Looks like we've got a lot of categories to cover here. "Coming-of-Age" is an easy one. Jim starts the story as a ten-year-old and we follow him through puberty to the ripe old age of 22-ish before we jump to him as an adult. In other words, the novel covers those vital, growing-up years, and focuses on such issues as burgeoning sexuality, gender roles, and social politics.
If you want to think of the novel as a story of romance, you're going to have to admit that it's a non-traditional romance at best. There's no actual physical anything between the hero and his love (Ántonia). For most of the novel we're not even sure if Jim's feelings for Ántonia are anything other than platonic (see "Characters" for more).
We classify My Ántonia as "Roman à clef" (novel with a key, or a novel based on real people and events) and "Historical Fiction" because Cather based the people, places, and events of the novel on her own experiences growing up in Nebraska. We also need to keep in mind that the story is historically accurate when it comes to the social atmosphere of the American West around the turn of the century. It's not only a fun literary read, but an insightful slice-of-historical-life.

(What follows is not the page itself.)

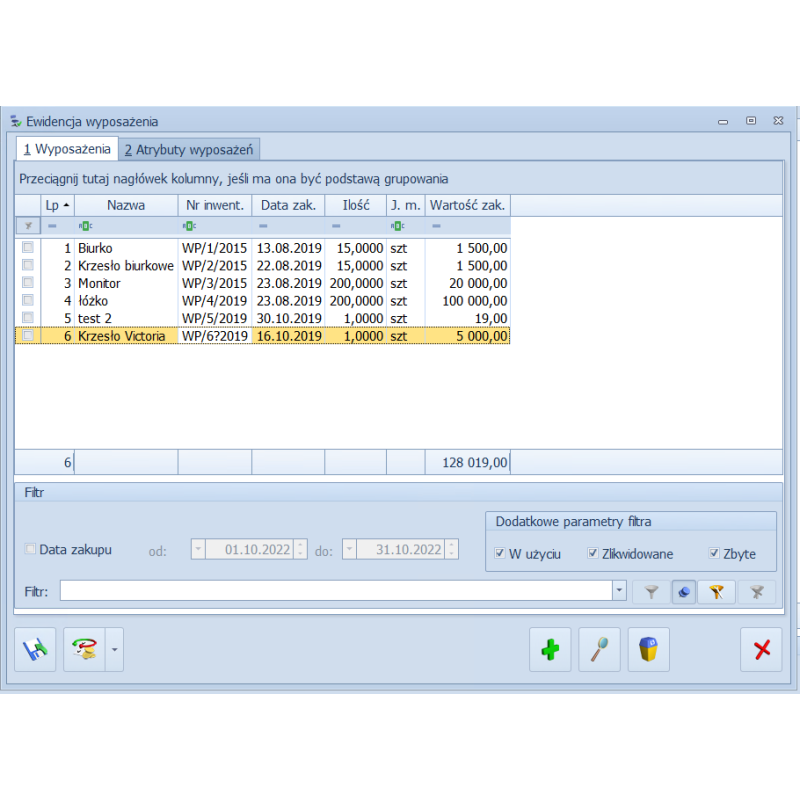Uncheck the Zbyte checkbox

714,554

Lastly, we have "Modernism" to address. Cather's novel isn't a typical "modernist" novel, but it does anticipate the modernist trend that would come shortly after its publication in one important way: the passage of time. My Ántonia is largely episodic. We get isolated anecdotes from Jim's childhood rather than a steady, slow-moving storyline. We jump twenty years in between chapters, leaving the characters in one time and place and joining them in another. This rendering of time anticipates modernist novels which take the non-standard time rendering idea even further, breaking from linearity and moving both forward and backward, or in fact disregarding intelligible plots altogether. Cather, however, wasn't too experimental, and we can follow the storyline of Ántonia with ease.